A Cross-institutional Evaluation on Breast Cancer Phenotyping NLP
Algorithms on Electronic Health Records
- URL: http://arxiv.org/abs/2303.08448v1
- Date: Wed, 15 Mar 2023 08:44:07 GMT
- Title: A Cross-institutional Evaluation on Breast Cancer Phenotyping NLP
Algorithms on Electronic Health Records
- Authors: Sicheng Zhou, Nan Wang, Liwei Wang, Ju Sun, Anne Blaes, Hongfang Liu,
Rui Zhang
- Abstract summary: We developed three types of NLP models to extract cancer phenotypes from clinical texts.
The models were evaluated for their generalizability on different test sets with different learning strategies.
The CancerBERT model developed in one institute and further fine-tuned in another institute achieved reasonable performance.
- Score: 19.824923994227202
- License: http://creativecommons.org/licenses/by/4.0/
- Abstract: Objective: The generalizability of clinical large language models is usually
ignored during the model development process. This study evaluated the
generalizability of BERT-based clinical NLP models across different clinical
settings through a breast cancer phenotype extraction task.
Materials and Methods: Two clinical corpora of breast cancer patients were
collected from the electronic health records from the University of Minnesota
and the Mayo Clinic, and annotated following the same guideline. We developed
three types of NLP models (i.e., conditional random field, bi-directional long
short-term memory and CancerBERT) to extract cancer phenotypes from clinical
texts. The models were evaluated for their generalizability on different test
sets with different learning strategies (model transfer vs. locally trained).

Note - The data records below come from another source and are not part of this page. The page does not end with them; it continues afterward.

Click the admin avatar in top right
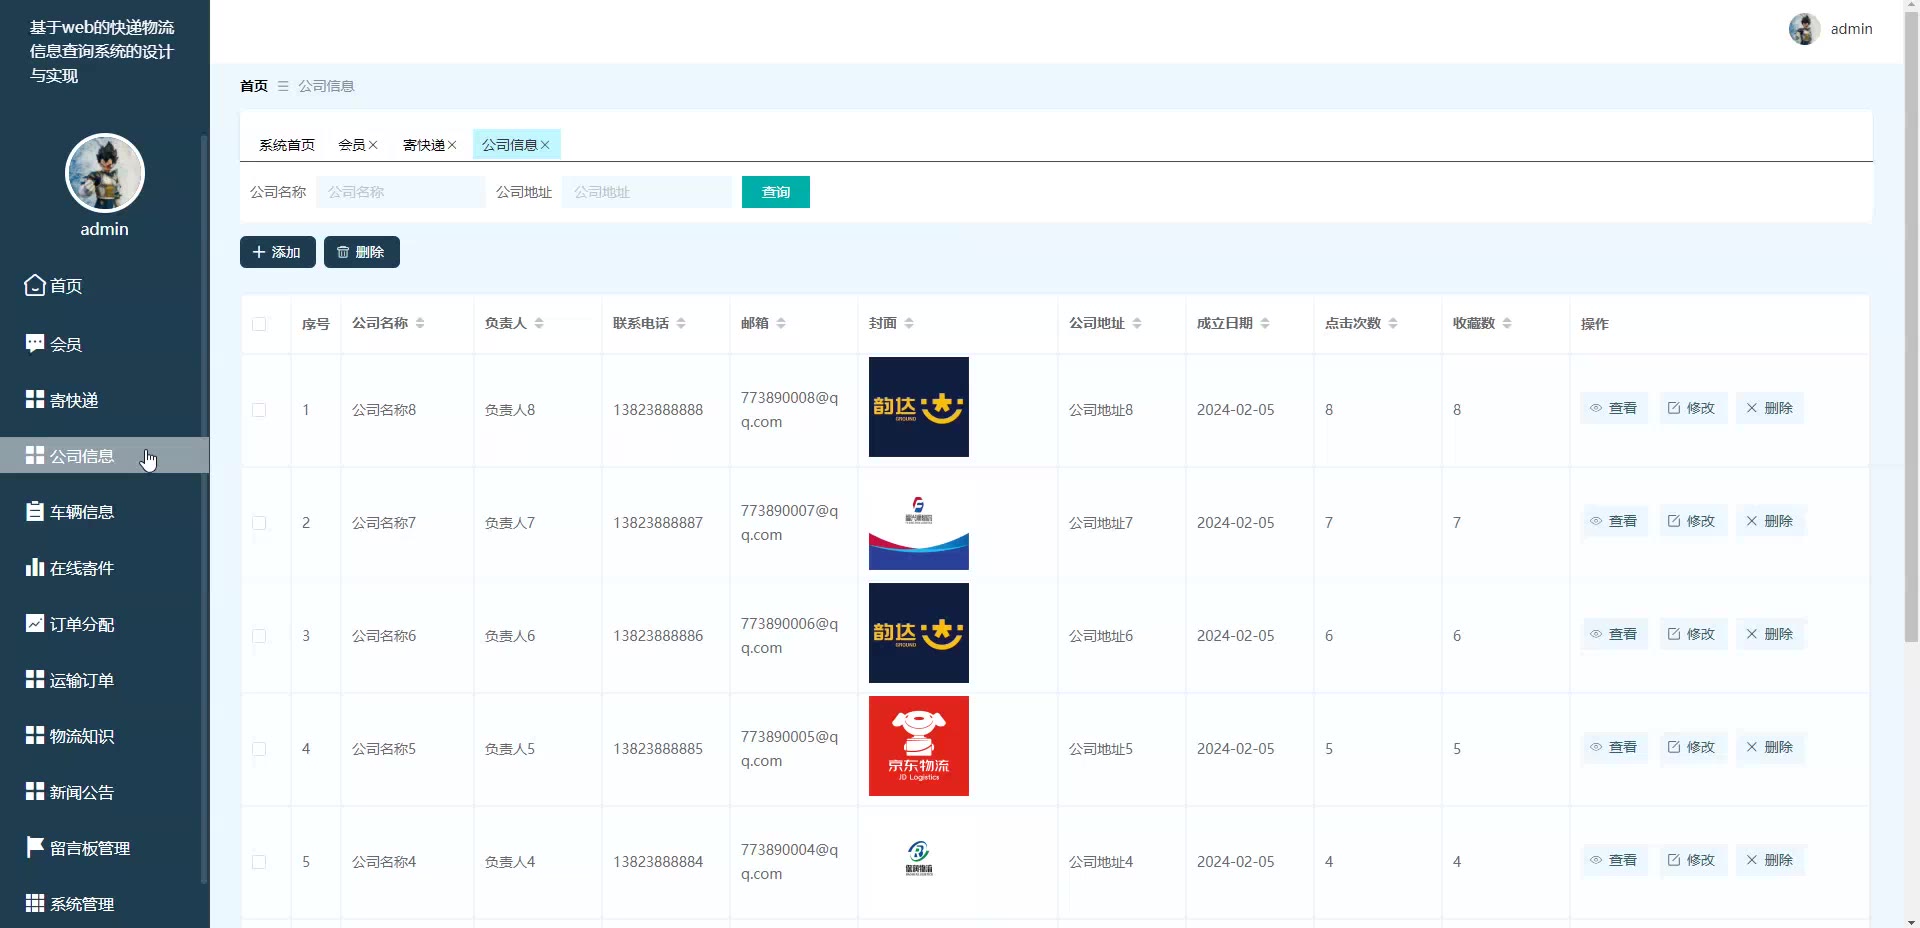Viewport: 1920px width, 928px height. 1804,29
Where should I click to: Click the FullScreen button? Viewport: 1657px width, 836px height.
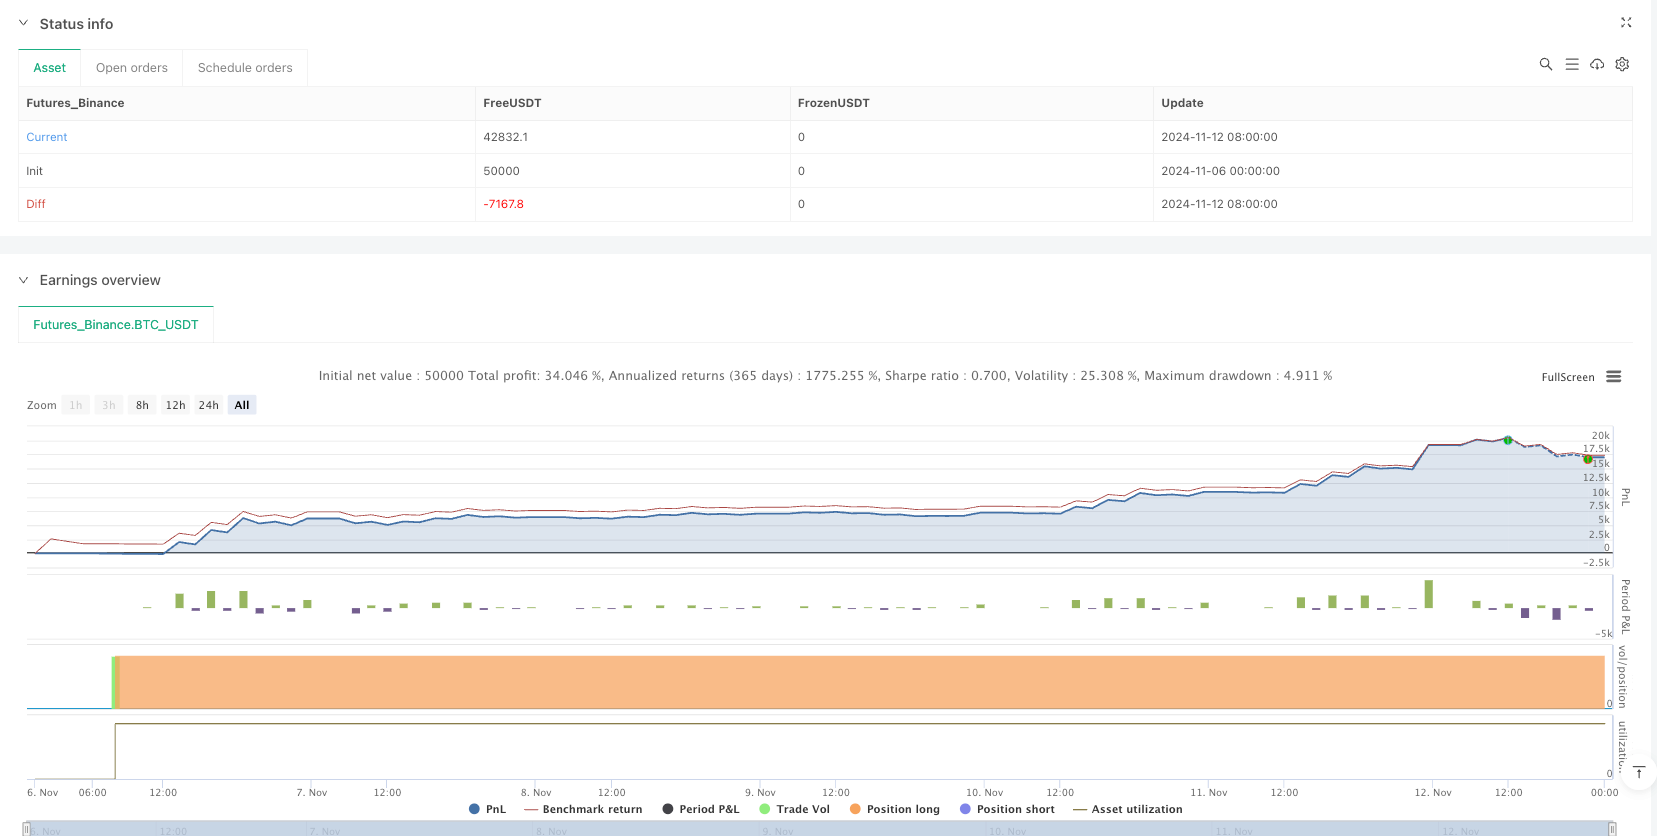pos(1567,377)
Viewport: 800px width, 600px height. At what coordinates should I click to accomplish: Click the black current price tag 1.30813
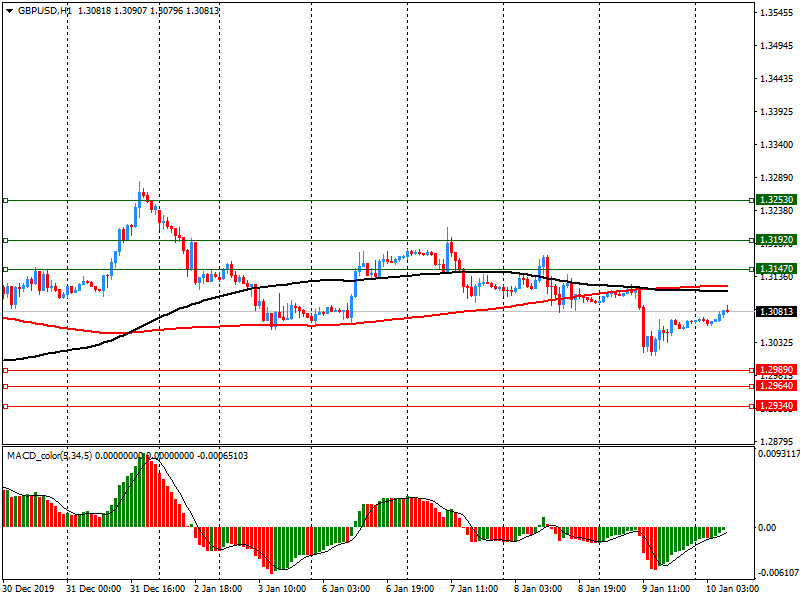776,312
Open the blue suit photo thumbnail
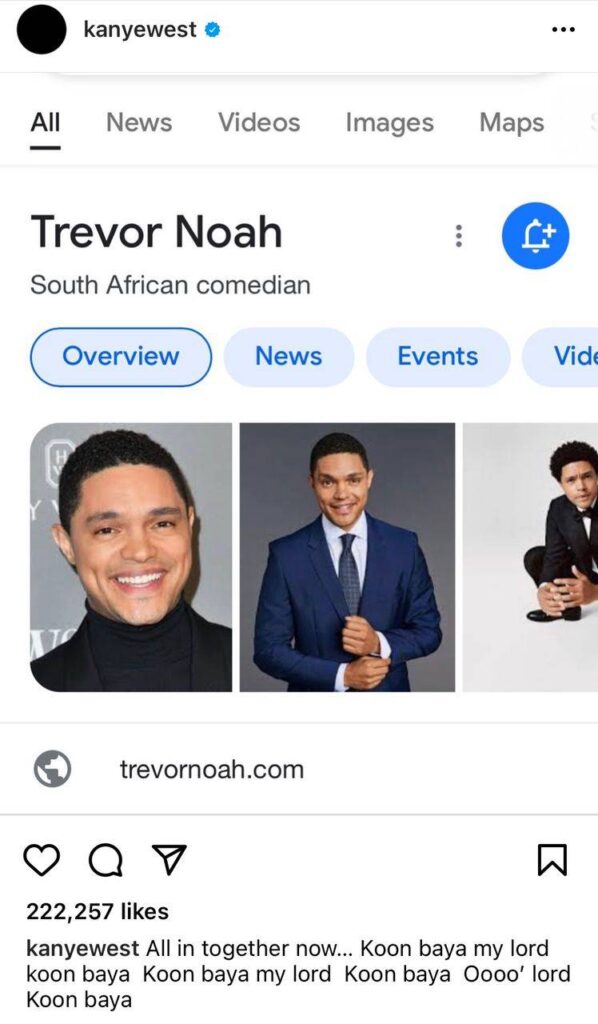 347,557
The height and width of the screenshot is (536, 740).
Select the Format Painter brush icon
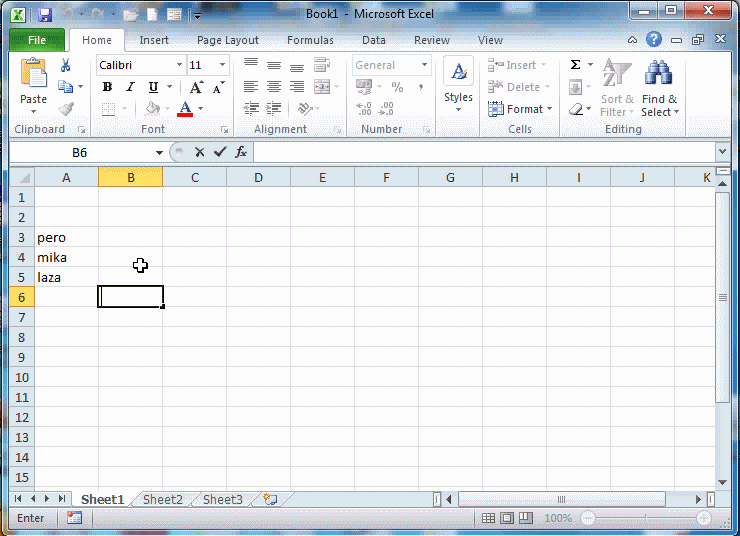point(66,109)
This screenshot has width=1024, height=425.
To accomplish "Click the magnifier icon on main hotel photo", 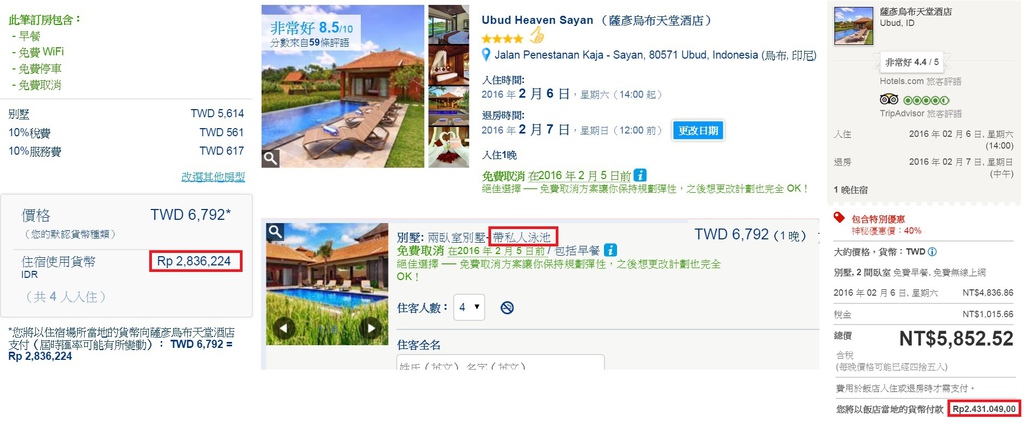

The entity coverage score was assessed with their association with the model
performances.
Results: We manually annotated 200 and 161 clinical documents at UMN and MC,
respectively. The corpora of the two institutes were found to have higher
similarity between the target entities than the overall corpora. The CancerBERT
models obtained the best performances among the independent test sets from two
clinical institutes and the permutation test set. The CancerBERT model
developed in one institute and further fine-tuned in another institute achieved
reasonable performance compared to the model developed on local data (micro-F1:
0.925 vs 0.932).
Conclusions: The results indicate the CancerBERT model has the best learning
ability and generalizability among the three types of clinical NLP models. The
generalizability of the models was found to be correlated with the similarity
of the target entities between the corpora.